Neither Google nor Apple have prioritized radio listening for their in-vehicle solutions. Both have opted to shift the traditional radio dial experience to an app-based solution such as TuneIn or IHeartRadio. In spite of that, car makers have continued to offer in-vehicle AM/FM radios for the U.S. market and most markets around the world.

Car makers have chosen to keep radios in cars for the most part based on consumer preferences. But there is no guarantee that the radio dial in the dash will endure.

For the most part, the radio dial is already gone. No two vehicles render the in-dash radio in the same fashion. For some car makers, finding and figuring out how to use the radio has become far more difficult than using the smartphone app.

This slippery slope is sliding toward an elimination of the in-dash radio altogether. Adding to these ominous user interface challenges is Apple's ongoing resistance to enabling the FM chip already built into every iPhone.

In this post-COVID-19 world I have taken to doing a lot of walking and listening to radio via my iPhone. But to do so, I must listen to the live stream instead of pulling the signal directly from the over-the-air broadcast. The FM chip is built into my phone, but Apple refuses to turn it on.

It is time for a Federal mandate requiring radio reception in cars and on smartphones. Such a mandate may seem unnecessary in a world where all cars already come with built-in FM radios (some electric vehicles lack AM signal reception due to interference issues) as do all Android phones. The argument is that an AM/FM reception mandate is in the public interest for the communication of emergency and public service messages as quickly as possible to as broad an audience as possible.

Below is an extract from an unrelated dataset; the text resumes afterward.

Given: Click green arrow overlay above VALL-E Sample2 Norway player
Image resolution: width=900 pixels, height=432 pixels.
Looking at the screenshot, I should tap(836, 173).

I am no personal fan of government intervention. The onset of COVID-19, though, has exposed the vulnerability of this otherwise durable medium. Senators and the National Association of Broadcasters are calling for aid in the form of direct cash infusions or the funding of advertising in the form of public service announcements.

Inside Radio reports: "The NAB and newspaper group also called on Congress to consider another stimulus bill to include an additional $5 to $10 billion in direct funding, which federal agencies could spend on local media advertising. The groups said such funding would not only buy ad time that would inform Americans of how to stay safe, but also support the media outlets they rely on for news.

"The advocacy group Public Knowledge supports efforts to funnel federal aid to local media outlets like radio stations. 'The COVID-19 pandemic has only increased the extraordinary value of local news outlets, which have seen huge jumps in traffic since the beginning of March. Local news stories are now among the most viewed stories in the country – even as local media fight to survive the pandemic,' said Lisa Macpherson, Senior Policy Fellow at Public Knowledge. 'Without funding from the next stimulus package, we may lose one of the most important sources of information we have to navigate through this crisis,' she said."

A car radio mandate ought to be included in this legislation.

Radio is the most democratic means for reaching the masses with an urgent message. You don't need a smartphone or a smart speaker or a smart TV to listen to the radio. You may need a car - but with a mandate - if you are in a car - you could rest assured that a radio was not far away. It's time to support broadcasters and it's time for a car radio mandate. The radio is one potential COVID-19 casualty we cannot allow.